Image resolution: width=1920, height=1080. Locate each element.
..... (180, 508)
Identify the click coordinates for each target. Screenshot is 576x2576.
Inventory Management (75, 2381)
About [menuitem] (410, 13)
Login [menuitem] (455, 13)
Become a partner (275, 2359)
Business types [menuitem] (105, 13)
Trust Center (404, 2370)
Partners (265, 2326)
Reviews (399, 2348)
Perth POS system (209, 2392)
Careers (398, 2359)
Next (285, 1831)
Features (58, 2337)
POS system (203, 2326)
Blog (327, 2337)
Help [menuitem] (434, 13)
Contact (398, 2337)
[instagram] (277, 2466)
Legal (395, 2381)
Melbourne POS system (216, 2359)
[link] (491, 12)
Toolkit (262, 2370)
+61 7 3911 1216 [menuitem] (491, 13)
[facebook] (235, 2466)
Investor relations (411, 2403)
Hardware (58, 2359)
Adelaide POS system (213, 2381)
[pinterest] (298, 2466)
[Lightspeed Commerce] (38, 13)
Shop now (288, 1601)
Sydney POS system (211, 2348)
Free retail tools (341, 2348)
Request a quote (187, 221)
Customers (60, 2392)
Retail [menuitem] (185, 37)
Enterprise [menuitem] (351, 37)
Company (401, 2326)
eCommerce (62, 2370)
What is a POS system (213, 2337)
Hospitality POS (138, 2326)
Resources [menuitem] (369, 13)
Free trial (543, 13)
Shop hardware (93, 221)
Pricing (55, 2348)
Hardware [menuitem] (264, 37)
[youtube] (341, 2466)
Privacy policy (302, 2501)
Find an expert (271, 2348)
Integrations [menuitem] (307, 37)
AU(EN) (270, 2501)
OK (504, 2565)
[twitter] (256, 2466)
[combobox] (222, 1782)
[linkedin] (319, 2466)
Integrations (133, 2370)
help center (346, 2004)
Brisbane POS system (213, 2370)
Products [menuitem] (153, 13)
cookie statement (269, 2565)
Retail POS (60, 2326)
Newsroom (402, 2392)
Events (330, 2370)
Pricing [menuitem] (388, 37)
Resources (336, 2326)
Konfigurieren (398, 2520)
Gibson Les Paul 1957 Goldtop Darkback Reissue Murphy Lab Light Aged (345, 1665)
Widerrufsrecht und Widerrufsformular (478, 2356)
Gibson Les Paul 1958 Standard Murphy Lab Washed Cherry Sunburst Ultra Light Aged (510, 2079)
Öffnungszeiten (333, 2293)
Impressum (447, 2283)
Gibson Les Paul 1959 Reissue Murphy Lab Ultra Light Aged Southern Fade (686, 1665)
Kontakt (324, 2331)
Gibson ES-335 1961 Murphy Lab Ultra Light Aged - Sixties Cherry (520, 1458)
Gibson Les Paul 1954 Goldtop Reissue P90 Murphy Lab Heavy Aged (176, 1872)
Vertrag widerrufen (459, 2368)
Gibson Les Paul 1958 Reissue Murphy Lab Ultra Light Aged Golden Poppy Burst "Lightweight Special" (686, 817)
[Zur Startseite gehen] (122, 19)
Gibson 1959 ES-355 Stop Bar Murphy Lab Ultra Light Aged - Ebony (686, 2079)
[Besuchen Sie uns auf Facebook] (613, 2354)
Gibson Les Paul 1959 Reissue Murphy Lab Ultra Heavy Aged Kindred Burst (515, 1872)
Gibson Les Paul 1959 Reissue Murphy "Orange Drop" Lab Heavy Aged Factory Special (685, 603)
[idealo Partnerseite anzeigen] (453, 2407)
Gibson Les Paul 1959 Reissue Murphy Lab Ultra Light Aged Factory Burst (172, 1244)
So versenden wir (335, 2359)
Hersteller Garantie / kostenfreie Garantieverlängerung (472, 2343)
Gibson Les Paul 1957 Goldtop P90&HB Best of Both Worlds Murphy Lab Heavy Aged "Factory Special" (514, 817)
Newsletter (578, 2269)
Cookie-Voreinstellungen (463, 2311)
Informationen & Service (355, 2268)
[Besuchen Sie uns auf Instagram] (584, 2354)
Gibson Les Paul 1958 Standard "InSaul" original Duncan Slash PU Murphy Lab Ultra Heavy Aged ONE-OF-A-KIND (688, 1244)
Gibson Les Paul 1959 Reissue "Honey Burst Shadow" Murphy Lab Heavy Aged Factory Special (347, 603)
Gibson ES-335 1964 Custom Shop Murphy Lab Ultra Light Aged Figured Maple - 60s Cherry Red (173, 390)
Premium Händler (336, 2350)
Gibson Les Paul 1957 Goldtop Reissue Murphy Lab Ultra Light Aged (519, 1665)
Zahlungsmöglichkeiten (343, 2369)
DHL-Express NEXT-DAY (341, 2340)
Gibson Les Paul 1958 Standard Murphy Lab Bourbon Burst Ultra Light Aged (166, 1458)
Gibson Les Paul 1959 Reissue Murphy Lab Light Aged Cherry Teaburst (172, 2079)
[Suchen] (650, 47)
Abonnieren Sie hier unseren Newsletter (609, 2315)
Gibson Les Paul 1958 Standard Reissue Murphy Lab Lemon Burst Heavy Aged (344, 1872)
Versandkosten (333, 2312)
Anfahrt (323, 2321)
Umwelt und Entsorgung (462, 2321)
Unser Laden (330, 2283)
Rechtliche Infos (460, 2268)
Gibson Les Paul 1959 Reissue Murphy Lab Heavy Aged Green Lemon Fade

#### [About this exercise]
In the listing above, find the line containing "[youtube] (341, 2466)" and the line containing "[idealo Partnerseite anzeigen] (453, 2407)", then quote both, plus every line between them, exactly as written.

#### [Task output]
[youtube] (341, 2466)
Privacy policy (302, 2501)
Find an expert (271, 2348)
Integrations [menuitem] (307, 37)
AU(EN) (270, 2501)
OK (504, 2565)
[twitter] (256, 2466)
[combobox] (222, 1782)
[linkedin] (319, 2466)
Integrations (133, 2370)
help center (346, 2004)
Brisbane POS system (213, 2370)
Products [menuitem] (153, 13)
cookie statement (269, 2565)
Retail POS (60, 2326)
Newsroom (402, 2392)
Events (330, 2370)
Pricing [menuitem] (388, 37)
Resources (336, 2326)
Konfigurieren (398, 2520)
Gibson Les Paul 1957 Goldtop Darkback Reissue Murphy Lab Light Aged (345, 1665)
Widerrufsrecht und Widerrufsformular (478, 2356)
Gibson Les Paul 1958 Standard Murphy Lab Washed Cherry Sunburst Ultra Light Aged (510, 2079)
Öffnungszeiten (333, 2293)
Impressum (447, 2283)
Gibson Les Paul 1959 Reissue Murphy Lab Ultra Light Aged Southern Fade (686, 1665)
Kontakt (324, 2331)
Gibson ES-335 1961 Murphy Lab Ultra Light Aged - Sixties Cherry (520, 1458)
Gibson Les Paul 1954 Goldtop Reissue P90 Murphy Lab Heavy Aged (176, 1872)
Vertrag widerrufen (459, 2368)
Gibson Les Paul 1958 Reissue Murphy Lab Ultra Light Aged Golden Poppy Burst "Lightweight Special" (686, 817)
[Zur Startseite gehen] (122, 19)
Gibson 1959 ES-355 Stop Bar Murphy Lab Ultra Light Aged - Ebony (686, 2079)
[Besuchen Sie uns auf Facebook] (613, 2354)
Gibson Les Paul 1959 Reissue Murphy Lab Ultra Heavy Aged Kindred Burst (515, 1872)
Gibson Les Paul 1959 Reissue Murphy "Orange Drop" Lab Heavy Aged Factory Special (685, 603)
[idealo Partnerseite anzeigen] (453, 2407)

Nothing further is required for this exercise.